How do public records and judgments affect my FICO score?
My mechanic is taking me to small claims court for additional work he did on my car that I did not approve. I don't think I should have to pay him for work I feel was not necessary, especially since he didn't get my approval first. Will this affect my credit?
When you are taken to small claims court and a judge makes a ruling against you, this judgment is considered a public record. Some public records can have an adverse affect on your FICO® score, so you need to carefully consider whether it is worth going to small claims court versus reaching a settlement with your mechanic outside of court.

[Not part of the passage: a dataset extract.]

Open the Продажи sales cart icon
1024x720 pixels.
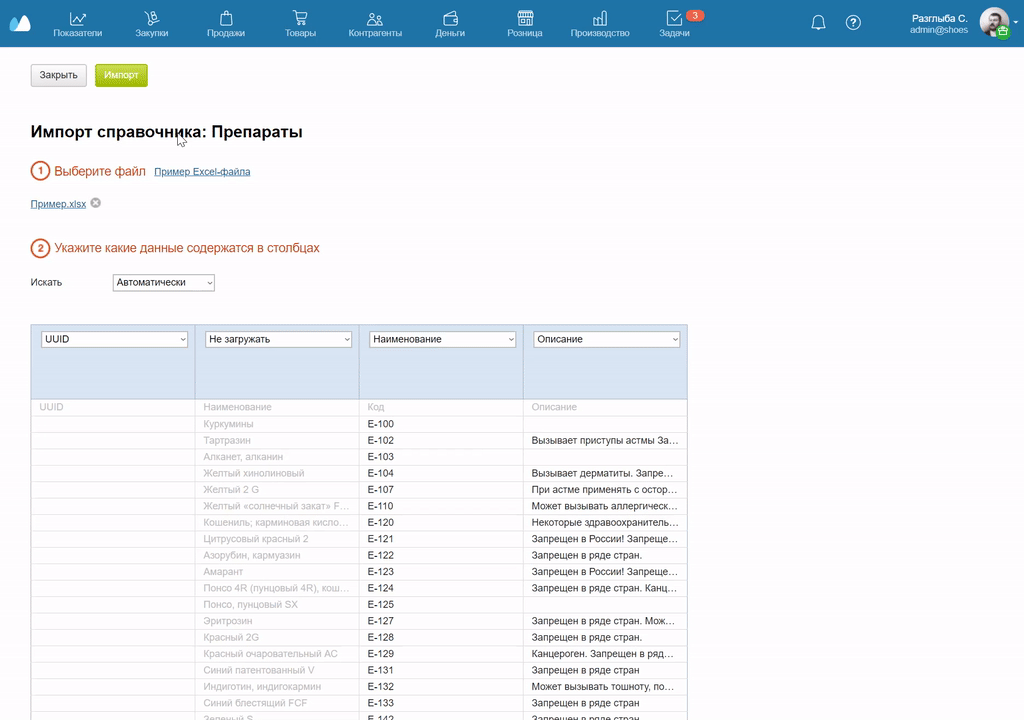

Public records and your FICO score
Public records are legal documents created and maintained by Federal and local governments, which are usually accessible to the public. Some public records, such as divorces, are not considered by your FICO score, but adverse public records, which include bankruptcies, judgments and tax liens, are considered by the FICO score. Your score can be affected by the mere presence of an adverse public record, whether paid or not.
Adverse public records will have less affect on your FICO score as time passes, but they can remain on your credit report for up to 10 years based on what type of public record it is. Judgments specifically remain on your credit report for 7 years from the date filed. Find out more specific information on how long negative information remains on your report.
Dealing with a judgment on your credit report
Judgments will almost always have a negative affect, if not directly to your FICO score, then to your general stress level when you receive a formal court appearance letter and then have to deal with going to court. Before letting a bill or credit obligation get to the courthouse, see if there is an alternative that might work. Reach out to the person or company that you owe money to and see if some sort of arrangement can be worked out. If you are dealing with a collection agency or other company, they may be willing to work out a settlement with you that is equitable as it's almost always more efficient for them to work with you directly than through the courts.